Holistic Cancer Treatment: Low Dose Chemo – Part 8

 

I have spent the last many posts discussing low-dose chemotherapy, not just conjecture or opinion, but the extensive body of science supporting low-dose chemotherapy. This information is readily available. Low-dose chemotherapy goes by many names: metronomic, low-dose metronomic, low-dose, ultra-low dose, fractionated. These various titles for low-dose chemotherapy originated in the late 20th and early 21st centuries. In terms of names and titles, they are the new kids on the block. They didn’t set the trend; they followed the trend. The original trendsetter was Insulin Potentiated Therapy (IPT), also known as Insulin Potentiated Low-dose Therapy (IPTLD). This chemotherapy approach was first proposed in 1933 by D. Perez Garsia, and was its first successfully treatment for cancer in 1943 [1]. Since, IPTLD has spread across the entire world. That is over 77 years of clinical use of IPTLD by physicians worldwide! This treatment sustainability over time approaches eternity in the universe of medical treatments.

It all begins with insulin. Dr. Lodi, the founder of an Oasis of Healing and Oasis International, is a living pioneer in the field of integrative cancer treatment and was one of the first U.S. physicians to bring IPTLD to the treatment of cancer in the U.S. Dr. Thomas Lodi wrote about insulin and IPT in an original article, Chemotherapy Causes Resistance and Spread of Cancer, IPT to the Rescue:

“Insulin has a myriad of consequences by triggering multiple biochemical processes in cells; however, the main purpose of insulin is to regulate energy production in the body by increasing uptake of glucose into cells and stimulating the production of fat deposition to store any excess glucose. One of the enzymes that is stimulated by insulin is called delta-9-desaturase, which basically makes the membranes or “skin” of the cells liquid and permeable rather than relatively solid and impermeable. Cancer cells are known to have from 6 to as much as 17 times more insulin receptors on their cells and these receptors have a 60% greater affinity (“stickiness”) for insulin.
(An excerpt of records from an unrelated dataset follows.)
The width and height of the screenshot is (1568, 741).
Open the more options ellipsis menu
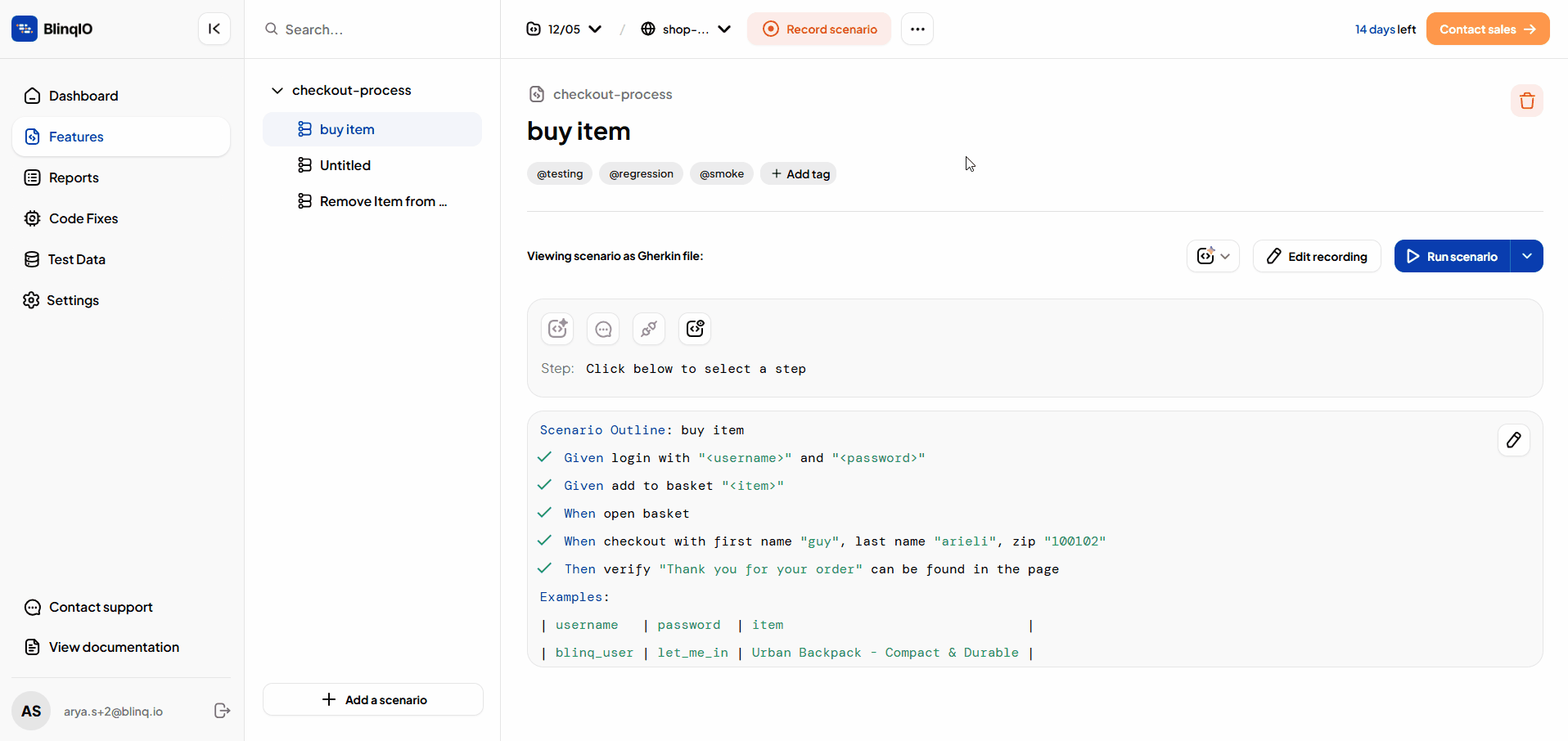[917, 29]
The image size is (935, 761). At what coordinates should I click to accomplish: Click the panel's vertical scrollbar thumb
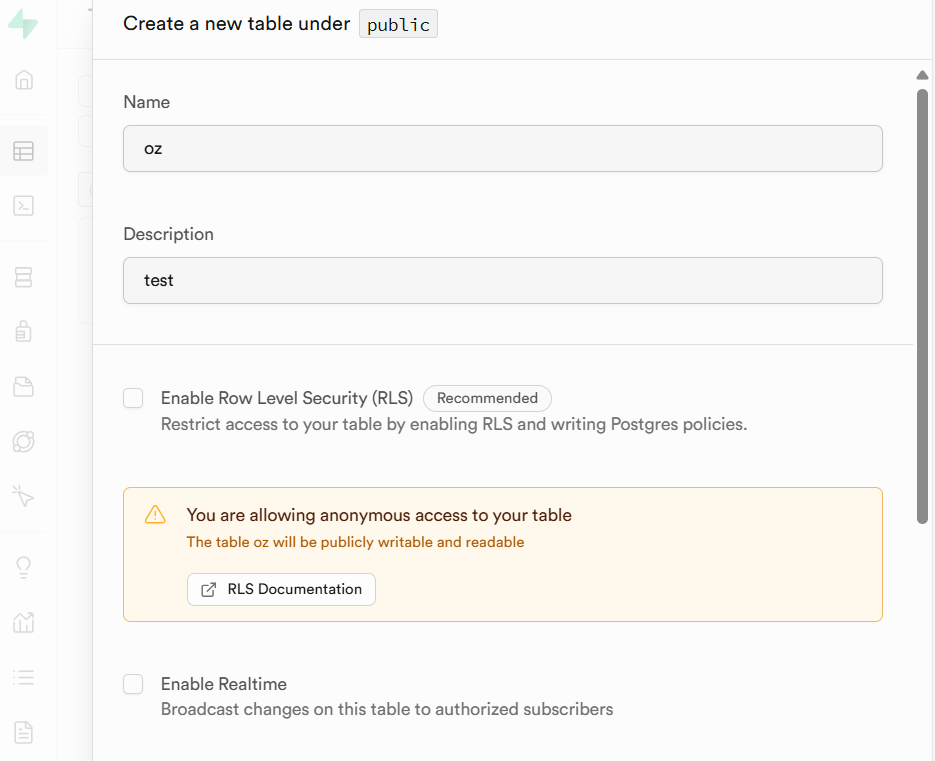[922, 305]
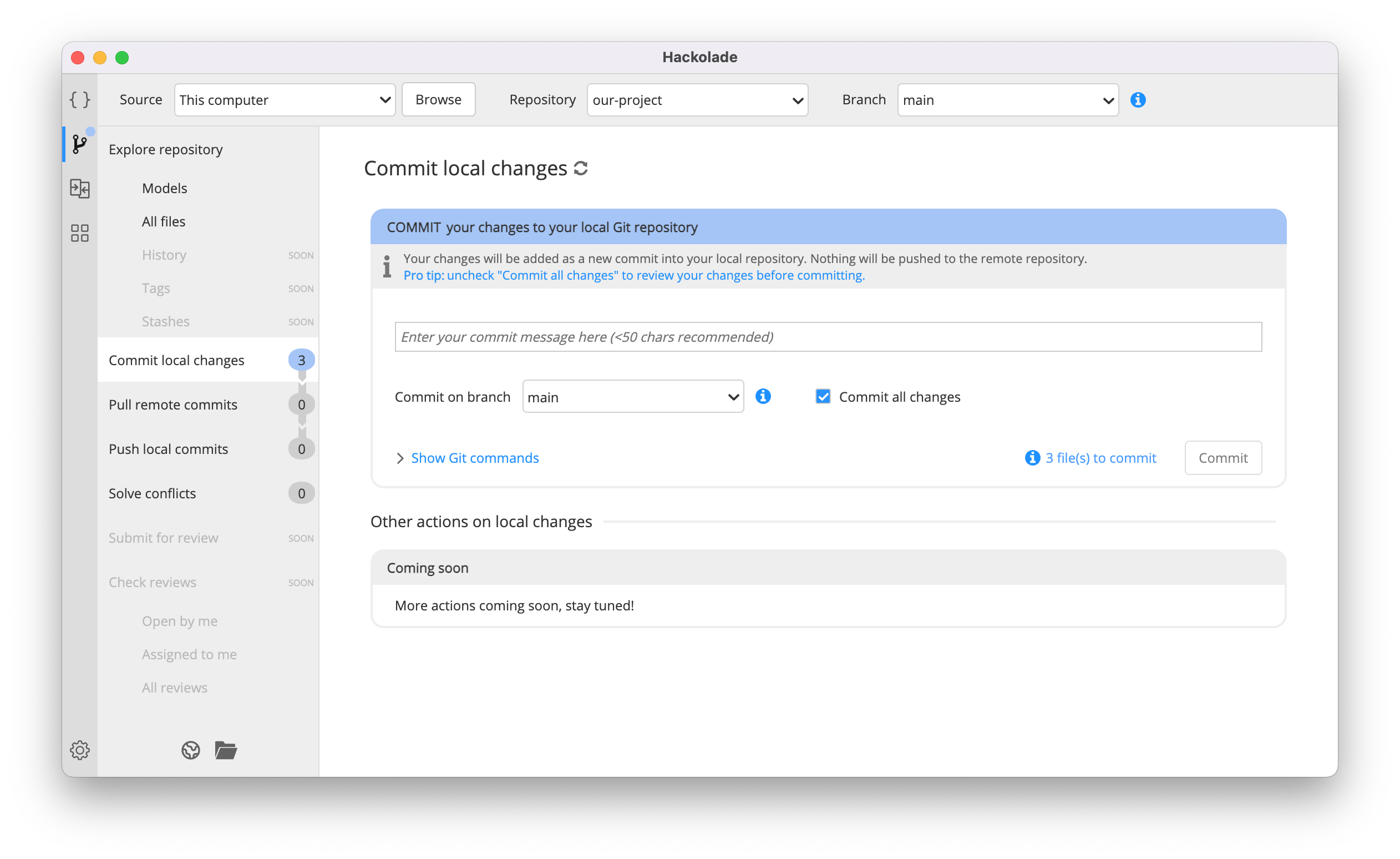Click the 3 files to commit info badge
1400x859 pixels.
click(x=1091, y=458)
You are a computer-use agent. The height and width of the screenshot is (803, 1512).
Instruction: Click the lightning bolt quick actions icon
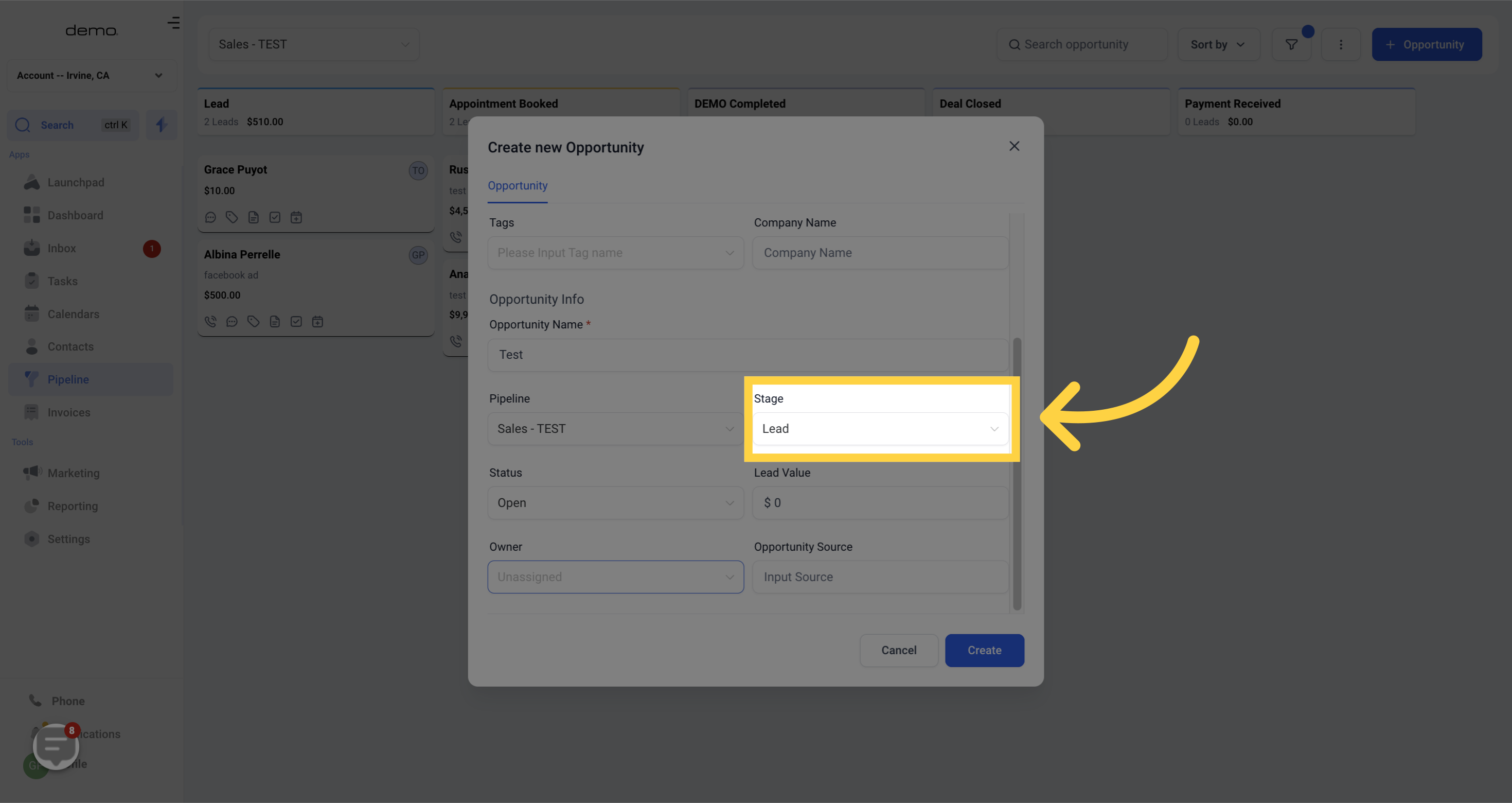click(162, 125)

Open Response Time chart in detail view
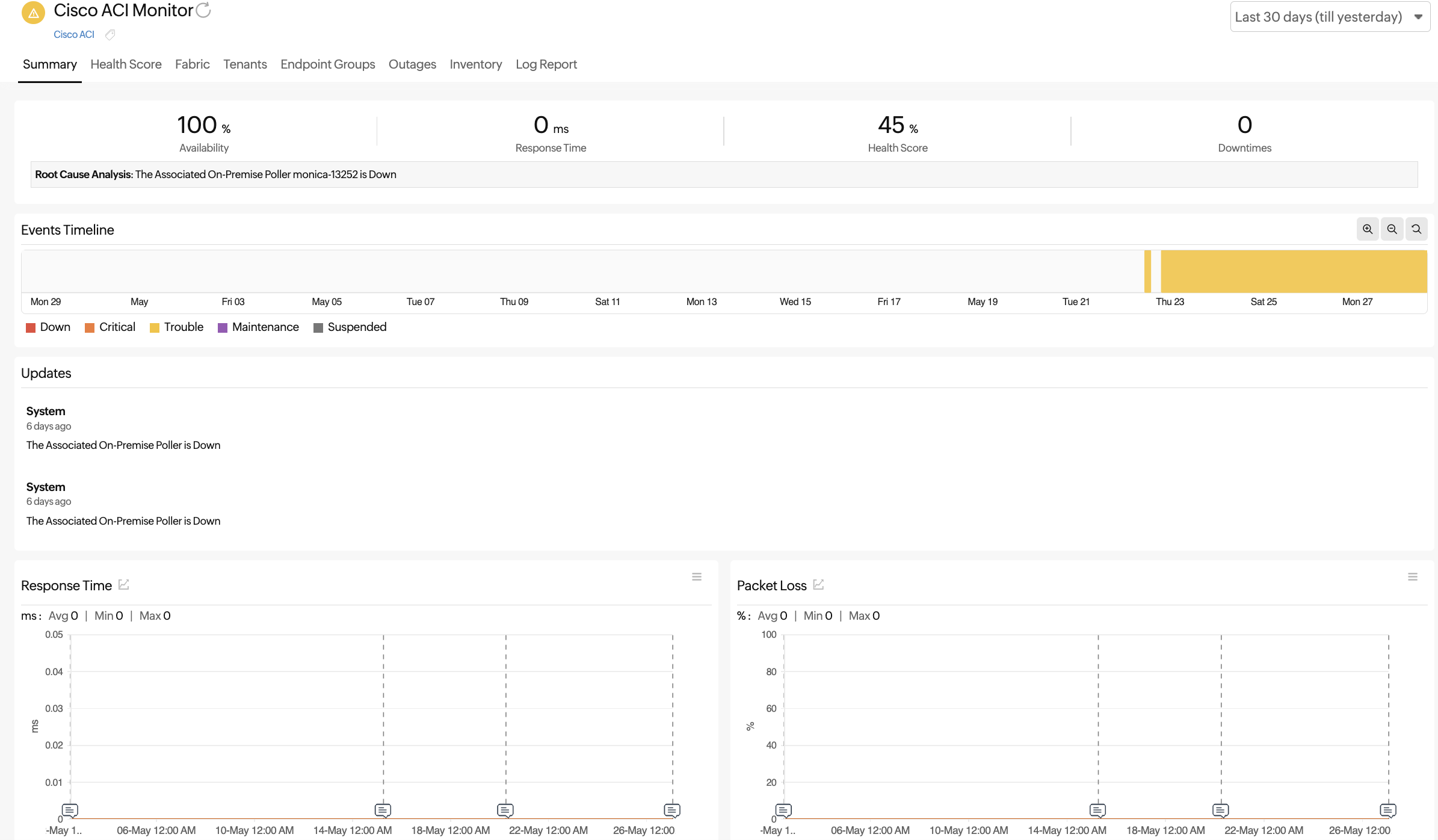point(124,585)
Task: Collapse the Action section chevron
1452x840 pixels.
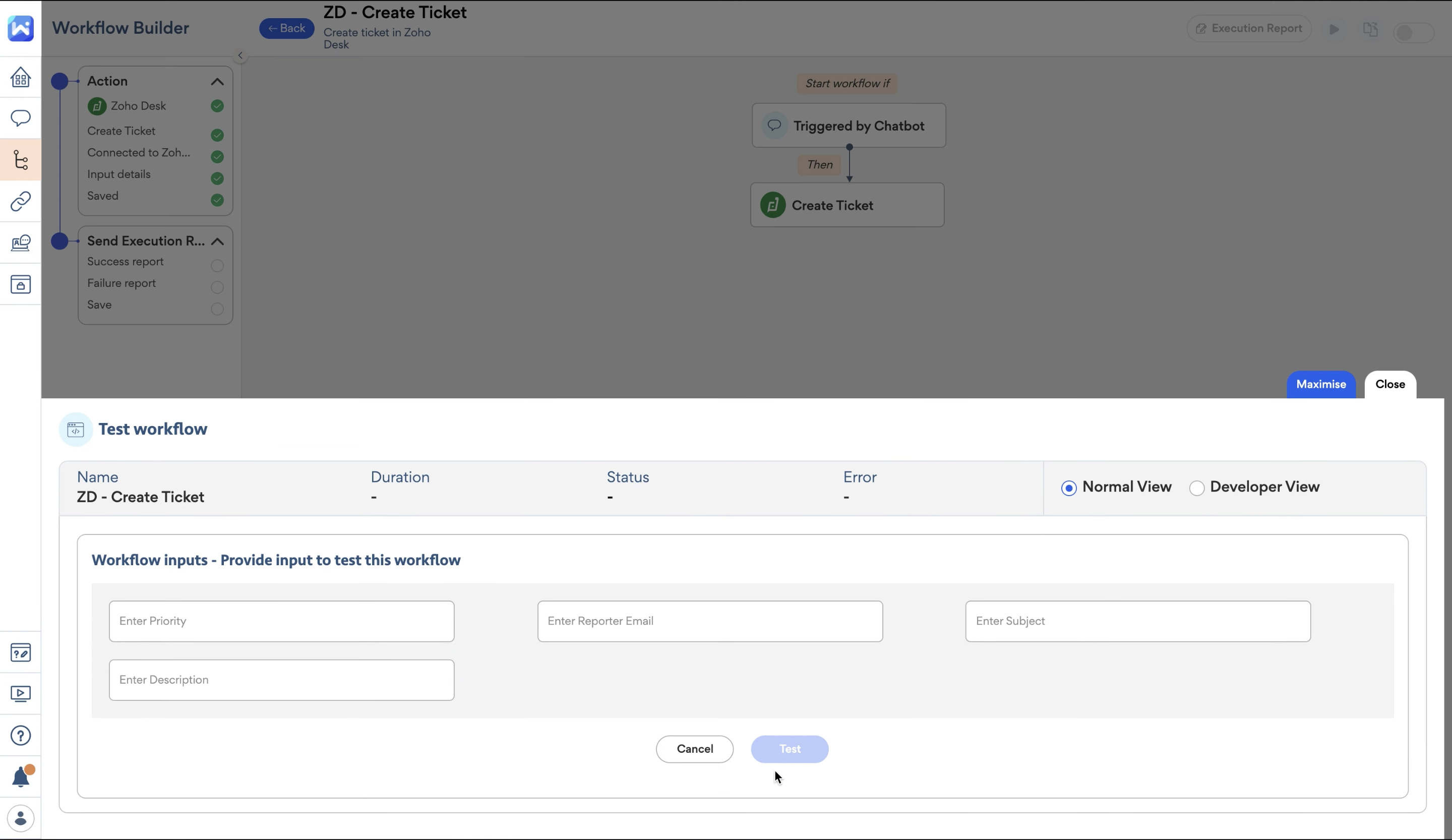Action: [x=217, y=82]
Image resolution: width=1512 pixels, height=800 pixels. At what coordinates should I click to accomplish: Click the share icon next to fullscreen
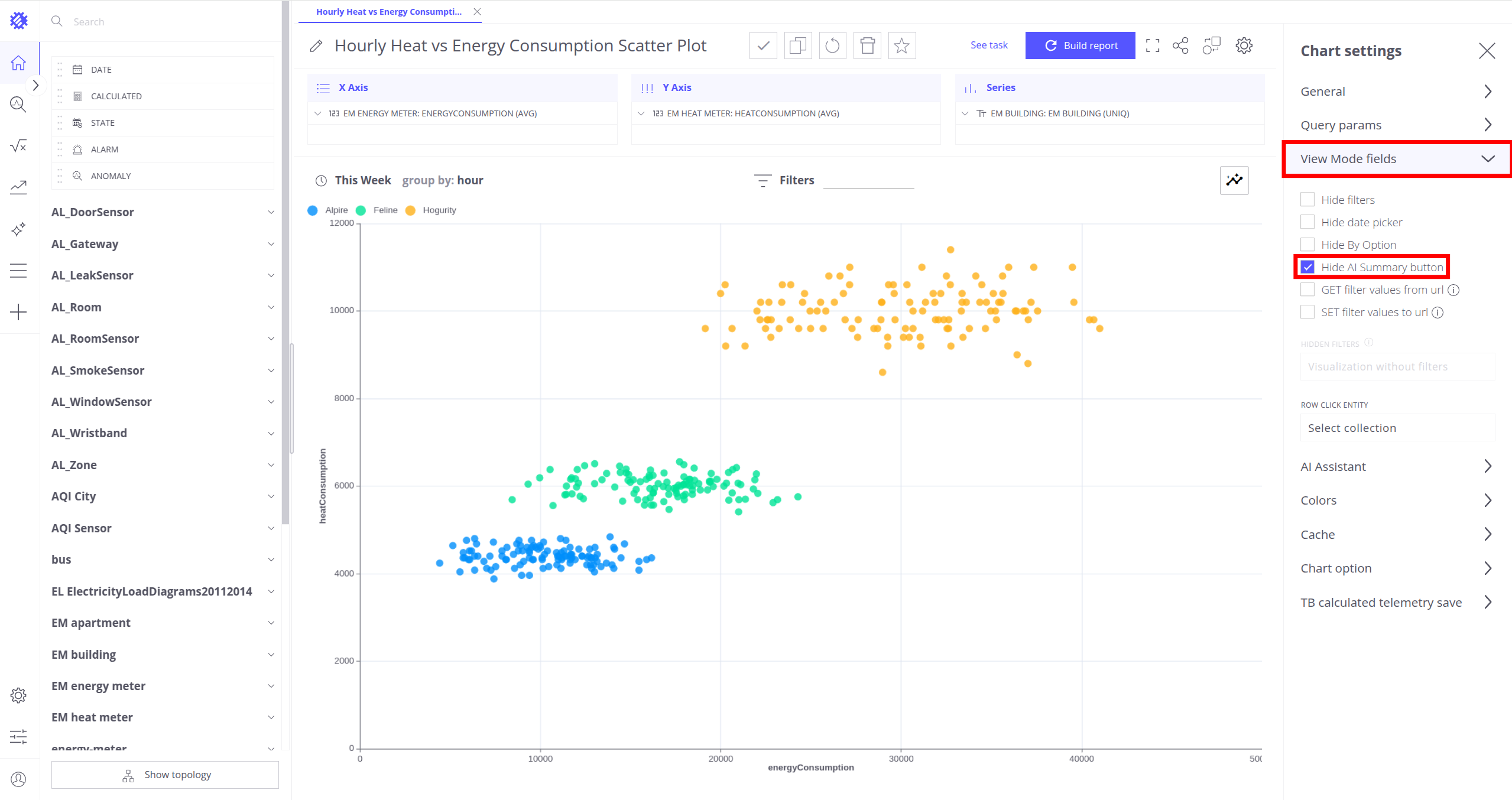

Increasing the insulin receptor status on their cell membranes is an essential survival mechanism undertaken by cancer cells because they metabolize sugar differently than healthy cells.”

Insulin receptors are a member of the tyrosine kinase class of membrane receptors that have oncogenic (cancer stimulating) activity. In breast cancer cells, there has been shown to be an 80% increase in insulin receptor expression compared to non-breast cancer cells [2]. The over expression of insulin receptors is not confined to breast cancer alone, but is found in colorectal, pancreatic, lung, thyroid, and ovarian cancer [3]. Think of these receptors as doorways; the more doorways available, the more potential to flood glucose into the cancer cell to drive growth. In cancer, insulin’s primary, pro-growth signaling occurs through insulin receptor signaling [4] [5]. In addition to insulin, Insulin Growth Factor-1 (IGF-1) is a potent initiator and important growth factor in an equal variety of cancer types [6] [7]. Insulin and IGF-1 receptors are very similar, what we call homologous. How much similarity? Try 70% homology or similarity [8] [9]. As a result, Insulin can bind to IGF-1 receptors and IGF-1 can bind to insulin receptors to cross pollinate if you will. In addition, insulin receptors and IGF-1 receptors can join to create a kind of super receptor that bind both insulin or IGF-1. So, we can’t just look at insulin through the limited lens of insulin receptors; we have to consider its cross pollination with IGF-1 receptors as well. This cross pollination and receptor combination significantly increases the previously stated 6-17% increase in cancer insulin receptor expression. Activation of these receptors and their downstream, internal signaling pathways activates cancer growth, survival, metastasis, and even treatment resistance [10] [11] [12]. A 2011 review article, The Insulin Receptor: a New Target for Cancer Therapy [13], summarizes the significance of insulin and IGF-1 homology in cancer:

“Although these two receptors are highly homologous and are coupled to very similar intracellular substrate networks, in normal adult tissues insulin and IGFs stimulate specific functions, such as glucose metabolism for insulin and cell growth and proliferation for IGFs. However, in particular conditions, such as cancer, this signaling specificity is partially lost and both receptors may share similar biological functions. As the shared signaling pathway has an important role in cancer development and progression…”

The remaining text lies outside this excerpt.